- [Aim] Could you arrange every line of the entries below as a Markdown table with the columns "Row" and "Line," numbering each row and leaving out blank lines?
start Material supplied
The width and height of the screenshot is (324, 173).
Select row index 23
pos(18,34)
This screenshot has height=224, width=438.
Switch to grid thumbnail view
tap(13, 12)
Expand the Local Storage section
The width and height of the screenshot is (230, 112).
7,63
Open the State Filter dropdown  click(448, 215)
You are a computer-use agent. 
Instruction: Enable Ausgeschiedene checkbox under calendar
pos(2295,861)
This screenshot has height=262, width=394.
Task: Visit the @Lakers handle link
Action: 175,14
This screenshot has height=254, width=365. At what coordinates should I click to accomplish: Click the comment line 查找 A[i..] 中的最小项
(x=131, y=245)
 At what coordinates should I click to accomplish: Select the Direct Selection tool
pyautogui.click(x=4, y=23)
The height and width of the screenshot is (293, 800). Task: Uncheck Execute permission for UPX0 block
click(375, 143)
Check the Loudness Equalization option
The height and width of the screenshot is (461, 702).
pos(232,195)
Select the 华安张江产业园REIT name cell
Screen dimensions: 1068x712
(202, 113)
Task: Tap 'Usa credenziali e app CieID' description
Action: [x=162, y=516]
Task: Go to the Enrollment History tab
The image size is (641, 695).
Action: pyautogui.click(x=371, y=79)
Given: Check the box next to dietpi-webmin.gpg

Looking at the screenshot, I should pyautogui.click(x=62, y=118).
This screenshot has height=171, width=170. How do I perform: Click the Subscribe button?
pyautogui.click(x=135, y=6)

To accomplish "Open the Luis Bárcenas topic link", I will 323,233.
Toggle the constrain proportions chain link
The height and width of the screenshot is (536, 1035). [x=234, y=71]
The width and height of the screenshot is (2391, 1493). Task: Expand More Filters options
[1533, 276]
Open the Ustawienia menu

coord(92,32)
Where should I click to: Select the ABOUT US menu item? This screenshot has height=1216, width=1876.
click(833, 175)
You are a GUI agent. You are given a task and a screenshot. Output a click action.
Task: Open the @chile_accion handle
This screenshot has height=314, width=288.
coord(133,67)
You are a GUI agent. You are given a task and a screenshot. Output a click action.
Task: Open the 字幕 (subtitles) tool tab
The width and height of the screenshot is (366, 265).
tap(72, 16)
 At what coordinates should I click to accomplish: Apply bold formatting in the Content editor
end Material supplied
- [Problem solution]
| Row | Line |
|---|---|
| 1 | The width and height of the screenshot is (324, 173). |
| 2 | Select row index 23 |
| 3 | pos(18,34) |
| 4 | This screenshot has height=224, width=438. |
| 5 | Switch to grid thumbnail view |
| 6 | tap(13, 12) |
| 7 | Expand the Local Storage section |
| 8 | The width and height of the screenshot is (230, 112). |
| 9 | 7,63 |
| 10 | Open the State Filter dropdown  click(448, 215) |
| 11 | You are a computer-use agent.  |
| 12 | Instruction: Enable Ausgeschiedene checkbox under calendar |
| 13 | pos(2295,861) |
| 14 | This screenshot has height=262, width=394. |
| 15 | Task: Visit the @Lakers handle link |
| 16 | Action: 175,14 |
| 17 | This screenshot has height=254, width=365. At what coordinates should I click to accomplish: Click the comment line 查找 A[i..] 中的最小项 |
| 18 | (x=131, y=245) |
| 19 |  At what coordinates should I click to accomplish: Select the Direct Selection tool |
| 20 | pyautogui.click(x=4, y=23) |
| 21 | The height and width of the screenshot is (293, 800). Task: Uncheck Execute permission for UPX0 block |
| 22 | click(375, 143) |
| 23 | Check the Loudness Equalization option |
| 24 | The height and width of the screenshot is (461, 702). |
| 25 | pos(232,195) |
| 26 | Select the 华安张江产业园REIT name cell |
| 27 | Screen dimensions: 1068x712 |
| 28 | (202, 113) |
| 29 | Task: Tap 'Usa credenziali e app CieID' description |
| 30 | Action: [x=162, y=516] |
| 31 | Task: Go to the Enrollment History tab |
| 32 | The image size is (641, 695). |
| 33 | Action: pyautogui.click(x=371, y=79) |
| 34 | Given: Check the box next to dietpi-webmin.gpg |
| 35 | Looking at the screenshot, I should pyautogui.click(x=62, y=118). |
| 36 | This screenshot has height=171, width=170. How do I perform: Click the Subscribe button? |
| 37 | pyautogui.click(x=135, y=6) |
| 38 | To accomplish "Open the Luis Bárcenas topic link", I will 323,233. |
| 39 | Toggle the constrain proportions chain link |
| 40 | The height and width of the screenshot is (536, 1035). [x=234, y=71] |
| 41 | The width and height of the screenshot is (2391, 1493). Task: Expand More Filters options |
| 42 | [1533, 276] |
| 43 | Open the Ustawienia menu |
| 44 | coord(92,32) |
| 45 | Where should I click to: Select the ABOUT US menu item? This screenshot has height=1216, width=1876. |
| 46 | click(833, 175) |
| 47 | You are a GUI agent. You are given a task and a screenshot. Output a click action. |
| 48 | Task: Open the @chile_accion handle |
| 49 | This screenshot has height=314, width=288. |
| 50 | coord(133,67) |
| 51 | You are a GUI agent. You are given a task and a screenshot. Output a click action. |
| 52 | Task: Open the 字幕 (subtitles) tool tab |
| 53 | The width and height of the screenshot is (366, 265). |
| 54 | tap(72, 16) |
| 55 |  At what coordinates should I click to accomplish: Apply bold formatting in the Content editor |